= Parapotamii =

Town of ancient Phocis

Parapotamii or Parapotamioi (Παραποτάμιοι) or Parapotamia (Παραποταμία), both meaning near the river, was a town of ancient Phocis on the left bank of the Cephissus (whence its name), and near the frontier of Boeotia. Its position is described in a passage of Theopompus, preserved by Strabo, who says that it stood at a distance of 40 stadia from Chaeroneia, in the entrance from Boeotia into Phocis, on a height of moderate elevation, situated between Parnassus and Mount Hedylium; he adds that these two mountains were separated from each other by an interval of 5 stadia, through which the Cephissus flowed. The Cephissus flowed into the territory of Parapotamii after leaving that of Elateia and before that of Panopeus; Parapotamii's territory was adjacent to those of Ambrysus, Panopeus, and Daulis.

Pausanias emphasized the great fertility of its area which was such that it was even said that the name of Parapotamii was the designation for those who had their crops next to Cephissus and that they referred to a verse of Homer in the Catalogue of Ships of the Iliad that read: "And those who dwelt by the divine river Cephissus"

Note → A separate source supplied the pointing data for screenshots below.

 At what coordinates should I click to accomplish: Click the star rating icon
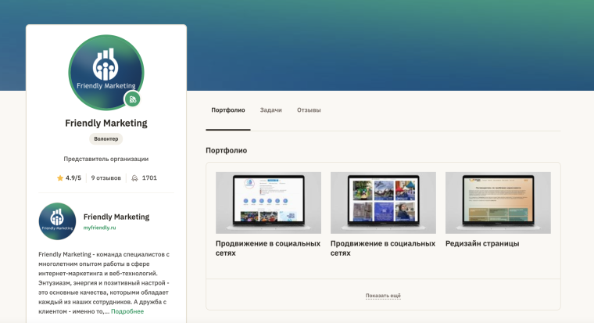60,178
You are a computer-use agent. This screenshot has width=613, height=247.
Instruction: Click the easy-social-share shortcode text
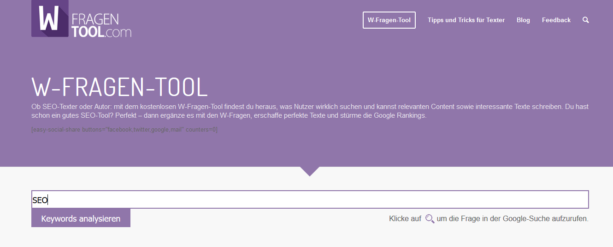(124, 130)
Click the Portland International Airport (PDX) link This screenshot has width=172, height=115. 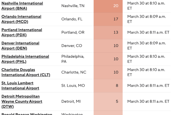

During the Greco-Persian Wars, Parapotamii was one of the places destroyed by the Achaemenid army under Xerxes I in 480 BCE In 395 BCE, its territory was sacked by the Boeotians, who however were unsuccessful in their attempt to assault the city. It was one of the cities devastated by Philip II of Macedon at the conclusion of the Third Sacred War. Pausanias mentions that, during the first Pythian Games (582 BCE) organized by the Delphic Amphictyony, in the youth boxing, Ecmeas of Parapotamii was a victor. He adds that after its destruction it was not rebuilt and that in his time (2nd century) there were no more ruins and no one remembered the exact place where it was. Plutarch in his life of Sulla speaks of the acropolis of the deserted city, which he describes as a stony height surrounded with a precipice and separated from Mt. Hedylium only by the river Assus.

The location of Parapotamii is near the modern village of Belesi (Levendi).